SOURCE:
┄┄┄┄┄┄┄┄┄┄
CONSTANT time_preserve2, 12
CONSTANT time_preserve3, 13
CONSTANT time_preserve4, 14
CONSTANT time_preserve5, 15
;
;UART character strings will be stored in scratch pad memory ending in carriage return.
;A string can be up to 16 characters with the start location defined by this constant.
;
CONSTANT string_start, 20
;
;
;Initialise the system
;
;
cold_start: LOAD s0, 00 ;clear all time values
STORE s0, us_time_stamp_lsb
STORE s0, us_time_stamp_msb
STORE s0, us_time_lsb
STORE s0, us_time_msb
STORE s0, ms_time_lsb
STORE s0, ms_time_msb
STORE s0, real_time_hours
STORE s0, real_time_minutes
STORE s0, real_time_seconds
STORE s0, alarm_time_hours
STORE s0, alarm_time_minutes
STORE s0, alarm_time_seconds
STORE s0, alarm_status ;clear and disable alarm
CALL alarm_drive ;turn off alarm control output port
LOAD int_counter_lsb, 00 ;clear 'us' interrupt counter
LOAD int_counter_msb, 00
ENABLE INTERRUPT ;enable the 1us interrupts
;
;
;Start of the main program loop.
┄┄┄┄┄┄┄┄┄┄
INFORMATION PROVIDED:

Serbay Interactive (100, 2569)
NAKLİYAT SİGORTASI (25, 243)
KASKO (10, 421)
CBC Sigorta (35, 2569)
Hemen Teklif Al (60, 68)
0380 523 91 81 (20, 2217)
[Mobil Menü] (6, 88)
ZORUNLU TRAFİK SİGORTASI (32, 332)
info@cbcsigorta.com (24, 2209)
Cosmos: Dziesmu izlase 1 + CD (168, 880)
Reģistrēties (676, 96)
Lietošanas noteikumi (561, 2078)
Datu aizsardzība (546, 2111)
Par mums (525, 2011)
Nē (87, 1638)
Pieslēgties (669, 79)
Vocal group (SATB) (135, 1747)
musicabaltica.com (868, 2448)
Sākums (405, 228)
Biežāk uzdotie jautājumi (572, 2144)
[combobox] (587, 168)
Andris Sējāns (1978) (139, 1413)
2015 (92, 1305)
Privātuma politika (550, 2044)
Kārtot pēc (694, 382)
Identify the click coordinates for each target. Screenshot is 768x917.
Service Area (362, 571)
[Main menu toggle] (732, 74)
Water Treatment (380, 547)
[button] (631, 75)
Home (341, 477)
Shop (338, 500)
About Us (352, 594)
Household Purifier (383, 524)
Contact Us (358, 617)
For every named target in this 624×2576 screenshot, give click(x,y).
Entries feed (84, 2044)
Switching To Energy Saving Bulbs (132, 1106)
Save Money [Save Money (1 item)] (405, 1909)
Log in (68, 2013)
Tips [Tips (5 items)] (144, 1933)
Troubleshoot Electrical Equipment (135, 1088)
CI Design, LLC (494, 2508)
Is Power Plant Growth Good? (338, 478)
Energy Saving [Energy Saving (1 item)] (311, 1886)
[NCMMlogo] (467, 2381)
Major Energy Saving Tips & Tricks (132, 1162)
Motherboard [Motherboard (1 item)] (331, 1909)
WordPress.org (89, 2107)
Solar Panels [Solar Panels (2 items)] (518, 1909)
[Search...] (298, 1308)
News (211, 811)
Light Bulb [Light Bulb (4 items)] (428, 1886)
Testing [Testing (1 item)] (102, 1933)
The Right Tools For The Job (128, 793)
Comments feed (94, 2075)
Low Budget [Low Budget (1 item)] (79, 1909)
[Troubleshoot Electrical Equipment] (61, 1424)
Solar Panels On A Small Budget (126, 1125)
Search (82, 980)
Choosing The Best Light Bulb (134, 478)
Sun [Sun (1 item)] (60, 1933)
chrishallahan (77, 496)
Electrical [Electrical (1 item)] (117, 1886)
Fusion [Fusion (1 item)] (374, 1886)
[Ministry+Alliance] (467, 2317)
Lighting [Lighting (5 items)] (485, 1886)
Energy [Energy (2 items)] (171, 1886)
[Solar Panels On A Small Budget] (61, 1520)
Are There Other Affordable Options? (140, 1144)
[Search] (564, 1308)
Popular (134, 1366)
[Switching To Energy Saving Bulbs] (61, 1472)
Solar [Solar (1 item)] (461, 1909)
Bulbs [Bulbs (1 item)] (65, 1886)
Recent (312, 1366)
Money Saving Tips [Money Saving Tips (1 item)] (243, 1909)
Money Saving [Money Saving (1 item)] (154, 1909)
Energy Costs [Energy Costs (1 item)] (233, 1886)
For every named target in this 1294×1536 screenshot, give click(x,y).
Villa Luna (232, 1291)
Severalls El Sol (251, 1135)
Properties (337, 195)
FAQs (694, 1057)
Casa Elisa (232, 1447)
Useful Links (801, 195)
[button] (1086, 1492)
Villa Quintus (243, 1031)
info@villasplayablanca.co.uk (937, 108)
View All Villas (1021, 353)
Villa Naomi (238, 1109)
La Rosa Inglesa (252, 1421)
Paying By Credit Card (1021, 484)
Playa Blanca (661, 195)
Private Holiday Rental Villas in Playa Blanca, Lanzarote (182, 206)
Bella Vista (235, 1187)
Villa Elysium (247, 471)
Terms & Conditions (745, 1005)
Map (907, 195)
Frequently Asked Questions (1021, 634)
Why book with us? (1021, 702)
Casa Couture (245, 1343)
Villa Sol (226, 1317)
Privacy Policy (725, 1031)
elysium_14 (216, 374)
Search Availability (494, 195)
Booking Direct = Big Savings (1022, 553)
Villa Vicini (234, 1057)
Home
┄┄┄┄┄┄┄┄┄┄
PROMPT 1: In the assembly listing, give each name defined with the CONSTANT directive and the value assigned to it.
PROMPT 2: Continue the assembly listing from where it stops, writing the main program loop that follows the initialization.

TASK RESPONSE 1:
time_preserve2: 12
time_preserve3: 13
time_preserve4: 14
time_preserve5: 15
string_start: 20

TASK RESPONSE 2:
;
;A prompt is transmitted to the UART transmitter and then
;a command can be entered and interpreted.
;
;
prompt_input: CALL send_prompt ;Prompt 'KCPSM3>'
CALL receive_string ;obtain input string and maintain the time
;
;
;Parse the string and perform actions as required
;
;
;
LOAD s1, string_start
CALL fetch_char_from_memory
COMPARE s0, character_CR ;carriage return does nothing
JUMP Z, prompt_input
COMPARE s0, character_T ;start of 'TIME' command?
JUMP Z, test_for_TIME
COMPARE s0, character_A ;start of 'ALARM' command?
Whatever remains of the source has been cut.